I do like the wealth of detail provided for the various connected devices, such as storage. Each systemd unit has a section with details such as modes for various runtimes, cache, and log directories, the command line used to start the unit, the process ID (PID), the start timestamp, as well as memory and file limits.
The man page for systemd-analyze
shows the systemd-analyze --user dump
option, which is intended to display information about the internal state of the user manager. This fails for me, and internet searches indicate that there may be a problem with it. In systemd, --user
instances are used to manage and control the resources for the hierarchy of processes belonging to each user. The processes for each user are part of a control group, which I’ll cover in a future article.
Analytic graphs
Most pointy-haired-bosses (PHBs) and many good managers find pretty graphs easier to read and understand than the text-based system performance data I usually prefer. Sometimes, though, even I like a good graph, and systemd-analyze
provides the capability to display startup data in an SVG vector graphics chart.
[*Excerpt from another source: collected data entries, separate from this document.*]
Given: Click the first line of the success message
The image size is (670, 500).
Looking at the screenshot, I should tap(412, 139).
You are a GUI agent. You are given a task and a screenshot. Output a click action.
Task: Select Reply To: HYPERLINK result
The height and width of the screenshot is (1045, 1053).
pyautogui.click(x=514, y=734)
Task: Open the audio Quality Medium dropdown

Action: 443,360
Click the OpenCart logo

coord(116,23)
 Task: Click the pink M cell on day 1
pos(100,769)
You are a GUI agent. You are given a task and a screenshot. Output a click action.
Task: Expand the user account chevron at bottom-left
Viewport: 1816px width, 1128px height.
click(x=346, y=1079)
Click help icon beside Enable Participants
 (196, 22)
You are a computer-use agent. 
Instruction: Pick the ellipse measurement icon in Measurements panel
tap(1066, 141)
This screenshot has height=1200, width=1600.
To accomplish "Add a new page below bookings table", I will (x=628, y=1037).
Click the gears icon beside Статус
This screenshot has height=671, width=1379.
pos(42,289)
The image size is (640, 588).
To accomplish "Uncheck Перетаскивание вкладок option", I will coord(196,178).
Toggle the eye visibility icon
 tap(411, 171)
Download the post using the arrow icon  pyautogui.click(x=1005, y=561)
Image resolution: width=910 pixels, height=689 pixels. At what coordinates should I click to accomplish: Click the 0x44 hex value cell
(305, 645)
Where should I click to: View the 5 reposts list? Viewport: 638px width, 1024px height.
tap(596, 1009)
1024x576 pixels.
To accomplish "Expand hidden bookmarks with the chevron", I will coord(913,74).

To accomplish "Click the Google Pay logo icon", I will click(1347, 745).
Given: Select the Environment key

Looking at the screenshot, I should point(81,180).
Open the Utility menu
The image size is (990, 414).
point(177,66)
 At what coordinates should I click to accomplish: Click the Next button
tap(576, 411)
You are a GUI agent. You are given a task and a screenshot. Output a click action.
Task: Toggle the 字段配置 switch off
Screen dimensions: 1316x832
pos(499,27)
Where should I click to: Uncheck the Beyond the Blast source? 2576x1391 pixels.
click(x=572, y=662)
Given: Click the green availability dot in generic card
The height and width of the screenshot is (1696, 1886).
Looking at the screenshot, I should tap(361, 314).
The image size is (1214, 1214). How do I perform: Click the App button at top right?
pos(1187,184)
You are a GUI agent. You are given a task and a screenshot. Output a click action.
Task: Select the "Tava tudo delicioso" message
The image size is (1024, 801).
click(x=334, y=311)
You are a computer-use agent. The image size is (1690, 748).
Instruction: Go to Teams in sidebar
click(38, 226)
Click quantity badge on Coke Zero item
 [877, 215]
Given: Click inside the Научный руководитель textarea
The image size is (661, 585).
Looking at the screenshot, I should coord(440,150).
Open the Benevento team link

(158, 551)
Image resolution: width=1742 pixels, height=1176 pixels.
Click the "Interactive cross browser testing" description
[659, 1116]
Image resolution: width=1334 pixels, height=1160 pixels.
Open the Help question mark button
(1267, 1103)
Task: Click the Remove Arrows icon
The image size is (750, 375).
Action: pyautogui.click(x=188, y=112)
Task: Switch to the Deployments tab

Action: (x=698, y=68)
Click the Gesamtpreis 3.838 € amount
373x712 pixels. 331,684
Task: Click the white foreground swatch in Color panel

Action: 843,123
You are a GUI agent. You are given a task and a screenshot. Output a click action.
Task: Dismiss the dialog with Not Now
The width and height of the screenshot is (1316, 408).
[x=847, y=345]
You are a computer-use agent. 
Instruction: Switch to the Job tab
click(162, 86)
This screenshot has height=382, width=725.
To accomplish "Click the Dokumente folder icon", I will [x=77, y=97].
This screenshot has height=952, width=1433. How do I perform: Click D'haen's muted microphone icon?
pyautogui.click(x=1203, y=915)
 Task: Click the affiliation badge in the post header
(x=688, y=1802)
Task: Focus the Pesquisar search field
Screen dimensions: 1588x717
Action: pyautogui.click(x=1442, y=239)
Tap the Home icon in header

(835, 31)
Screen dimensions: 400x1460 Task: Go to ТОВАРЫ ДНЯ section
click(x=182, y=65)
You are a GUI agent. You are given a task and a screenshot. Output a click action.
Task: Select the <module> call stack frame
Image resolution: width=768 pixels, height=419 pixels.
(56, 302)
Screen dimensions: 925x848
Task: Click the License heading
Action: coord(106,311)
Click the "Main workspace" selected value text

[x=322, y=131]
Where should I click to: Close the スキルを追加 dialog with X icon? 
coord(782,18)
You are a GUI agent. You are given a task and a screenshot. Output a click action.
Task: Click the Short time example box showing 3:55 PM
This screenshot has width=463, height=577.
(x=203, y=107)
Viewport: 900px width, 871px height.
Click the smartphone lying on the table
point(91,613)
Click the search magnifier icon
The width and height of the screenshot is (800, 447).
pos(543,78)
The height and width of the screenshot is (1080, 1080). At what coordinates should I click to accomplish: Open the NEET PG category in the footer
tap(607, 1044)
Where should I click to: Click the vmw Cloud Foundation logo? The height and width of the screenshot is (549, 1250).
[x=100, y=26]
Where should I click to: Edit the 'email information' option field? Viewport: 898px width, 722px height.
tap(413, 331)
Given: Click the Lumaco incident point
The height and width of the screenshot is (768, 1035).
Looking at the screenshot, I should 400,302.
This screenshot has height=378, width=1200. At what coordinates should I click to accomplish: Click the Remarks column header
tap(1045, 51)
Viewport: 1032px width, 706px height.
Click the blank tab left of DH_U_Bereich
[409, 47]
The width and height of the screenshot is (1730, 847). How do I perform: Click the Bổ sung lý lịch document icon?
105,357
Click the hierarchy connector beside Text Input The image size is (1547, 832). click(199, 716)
The following command generates a vector graphics file that displays the events that take place during boot and startup. It only takes a few seconds to generate this file:
[root@david ~]# systemd-analyze plot > /tmp/bootup.svg
This command creates an SVG, which is a text file that defines a series of graphic vectors that applications, including Image Viewer, Ristretto, Okular, Eye of Mate, LibreOffice Draw, and others, use to generate a graph. These applications process SVG files to create an image.
I used LibreOffice Draw to render the graph shown in Figure 1. The graph is huge, and you need to zoom in considerably to make out any detail. Here is a small portion of it:
The bootup sequence is to the left of the zero (0) on the timeline in the graph in Figure 1, and the startup sequence is to the right of zero. This small portion shows the kernel, initrd
, and the processes initrd
started.
This graph shows at a glance what started when, how long it took to start up, and the major dependencies. The critical path is highlighted in red.
Another command that generates graphical output is systemd-analyze dot
. It generates textual dependency graph descriptions in DOT format. The resulting data stream is then piped through the dot
utility, which is part of a family of programs that can be used to generate vector graphic files from various types of data. These SVG files can also be processed by the tools listed above.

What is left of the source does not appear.